Человеколюбивое общество. Ангел господний. Дом отдыха. Дом.
Слова.
Такие слова, как «Эльба», «Портоферрарио». Я не знаю Эльбу. Я не знаю этого Человеколюбивого Общества.
Я их еще узнаю.
С Вереной.
Многое еще произойдет.
Здесь, на Эльбе и в других местах.
Мы познаем все это вместе. Постоянно вместе.
Хорошее.
Плохое.
Все.
Когда я приезжаю во Фридхайм, на часах ровно семь. Молодой механик как раз открывает гараж, и я имею возможность поставить туда свою машину. Я зеваю, потягиваюсь, разводя руки. Моя крахмальная рубаха мята-перемята, бабочка на боку. Я снимаю ее и расстегиваю ворот. Механику даю чаевые. Я выхожу на улицу, направляясь в «Родники», чтобы там переодеться, и буквально налетаю на шефа.
Он долго глядит на меня, прежде чем до него доходит, кто я такой.
— Оливер, — глухо бормочет он. А потом тем же печальным тоном, в котором нет ни обвинения, ни возмущения, глядя куда-то далеко-далеко: — Ты не ночевал в интернате.
— Да, господин доктор.
— Где ты был?
— Во Франкфурте. Господин Хертерих ничего об этом не знает. Я спустился вниз с балкона… — я говорю все быстрее, шагая с ним в гору по дороге, ведущей к лесу. — Он в самом деле ничего не знает, господин доктор.
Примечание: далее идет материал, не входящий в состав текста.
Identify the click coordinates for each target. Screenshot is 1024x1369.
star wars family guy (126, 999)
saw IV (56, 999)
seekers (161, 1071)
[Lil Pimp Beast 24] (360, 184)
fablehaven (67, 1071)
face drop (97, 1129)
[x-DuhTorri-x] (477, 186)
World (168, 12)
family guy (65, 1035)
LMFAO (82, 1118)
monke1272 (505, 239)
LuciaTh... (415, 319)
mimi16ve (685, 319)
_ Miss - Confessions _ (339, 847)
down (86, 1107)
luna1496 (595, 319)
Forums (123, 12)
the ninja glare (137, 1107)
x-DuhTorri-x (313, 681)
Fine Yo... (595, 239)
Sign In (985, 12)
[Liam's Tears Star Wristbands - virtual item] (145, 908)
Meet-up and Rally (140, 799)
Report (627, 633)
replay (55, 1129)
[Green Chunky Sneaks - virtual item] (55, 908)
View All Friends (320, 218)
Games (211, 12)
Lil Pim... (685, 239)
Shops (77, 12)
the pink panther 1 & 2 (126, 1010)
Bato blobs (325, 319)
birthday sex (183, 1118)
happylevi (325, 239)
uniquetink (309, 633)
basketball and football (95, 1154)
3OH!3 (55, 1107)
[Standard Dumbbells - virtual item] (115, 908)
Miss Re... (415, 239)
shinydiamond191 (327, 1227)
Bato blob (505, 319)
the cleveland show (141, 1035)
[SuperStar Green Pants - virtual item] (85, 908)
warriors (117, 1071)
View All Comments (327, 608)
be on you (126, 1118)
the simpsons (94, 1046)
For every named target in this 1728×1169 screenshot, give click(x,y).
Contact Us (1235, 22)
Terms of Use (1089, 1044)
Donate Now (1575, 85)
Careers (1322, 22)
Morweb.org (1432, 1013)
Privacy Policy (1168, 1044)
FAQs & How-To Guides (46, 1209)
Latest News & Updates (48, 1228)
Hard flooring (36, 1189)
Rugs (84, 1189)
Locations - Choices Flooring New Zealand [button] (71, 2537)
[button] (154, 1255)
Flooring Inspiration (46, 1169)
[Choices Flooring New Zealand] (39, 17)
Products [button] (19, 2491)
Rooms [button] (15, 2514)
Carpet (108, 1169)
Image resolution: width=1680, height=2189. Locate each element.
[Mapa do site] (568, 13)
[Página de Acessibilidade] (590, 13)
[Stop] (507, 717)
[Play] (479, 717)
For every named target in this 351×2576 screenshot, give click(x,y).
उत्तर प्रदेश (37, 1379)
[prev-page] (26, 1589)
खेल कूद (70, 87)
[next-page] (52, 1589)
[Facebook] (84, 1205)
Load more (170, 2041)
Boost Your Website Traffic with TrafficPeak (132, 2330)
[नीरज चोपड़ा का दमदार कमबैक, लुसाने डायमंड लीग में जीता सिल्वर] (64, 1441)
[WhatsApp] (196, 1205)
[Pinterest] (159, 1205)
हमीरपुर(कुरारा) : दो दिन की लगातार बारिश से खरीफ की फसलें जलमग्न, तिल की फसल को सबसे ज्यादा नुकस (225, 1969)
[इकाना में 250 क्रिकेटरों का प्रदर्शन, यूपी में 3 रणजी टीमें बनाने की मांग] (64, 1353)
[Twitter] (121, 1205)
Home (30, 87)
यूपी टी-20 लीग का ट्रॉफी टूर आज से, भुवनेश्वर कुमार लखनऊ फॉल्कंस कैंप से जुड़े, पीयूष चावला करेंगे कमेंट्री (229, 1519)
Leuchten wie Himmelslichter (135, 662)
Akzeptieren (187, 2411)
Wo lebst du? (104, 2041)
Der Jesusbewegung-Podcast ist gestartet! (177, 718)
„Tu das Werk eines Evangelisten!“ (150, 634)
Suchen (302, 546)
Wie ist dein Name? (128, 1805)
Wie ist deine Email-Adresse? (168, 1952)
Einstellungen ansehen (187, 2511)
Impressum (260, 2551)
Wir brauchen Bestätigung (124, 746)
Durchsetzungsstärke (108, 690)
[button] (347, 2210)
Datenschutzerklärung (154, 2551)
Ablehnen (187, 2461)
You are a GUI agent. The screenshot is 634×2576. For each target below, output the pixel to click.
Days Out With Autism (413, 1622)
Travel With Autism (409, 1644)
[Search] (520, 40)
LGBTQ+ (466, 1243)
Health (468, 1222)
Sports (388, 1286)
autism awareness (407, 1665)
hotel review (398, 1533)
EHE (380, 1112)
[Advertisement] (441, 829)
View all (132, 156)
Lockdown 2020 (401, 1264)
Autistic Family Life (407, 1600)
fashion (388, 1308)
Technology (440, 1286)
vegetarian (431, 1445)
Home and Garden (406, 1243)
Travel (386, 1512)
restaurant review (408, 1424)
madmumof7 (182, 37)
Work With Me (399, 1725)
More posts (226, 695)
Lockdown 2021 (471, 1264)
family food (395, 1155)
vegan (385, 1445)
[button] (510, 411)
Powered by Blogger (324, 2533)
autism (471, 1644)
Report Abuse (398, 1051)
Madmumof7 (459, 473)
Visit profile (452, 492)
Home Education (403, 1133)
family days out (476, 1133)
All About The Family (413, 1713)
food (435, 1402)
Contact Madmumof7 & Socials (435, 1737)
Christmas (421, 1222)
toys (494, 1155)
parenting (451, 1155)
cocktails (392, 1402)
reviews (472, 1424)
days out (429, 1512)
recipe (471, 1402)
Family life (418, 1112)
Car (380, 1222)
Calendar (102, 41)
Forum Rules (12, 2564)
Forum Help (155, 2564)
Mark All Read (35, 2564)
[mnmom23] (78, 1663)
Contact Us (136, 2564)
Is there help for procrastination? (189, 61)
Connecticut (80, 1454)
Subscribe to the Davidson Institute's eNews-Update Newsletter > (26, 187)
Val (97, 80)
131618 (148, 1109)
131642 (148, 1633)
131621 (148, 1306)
— Фройляйн Хильденбрандт умерла.
— Что?
— Два часа тому назад. Я возвращаюсь от нее. — Он продолжает смотреть в свою далекую-далекую даль. — Сегодня ночью у нее был приступ. Хозяин позвал доктора. Тот определил инфаркт и сделал ей укол. Потом по телефону из трактира внизу вызвал «скорую помощь».
— «Скорую помощь»… — бессмысленно повторяю я. Мы идем по опавшей листве, которой так много.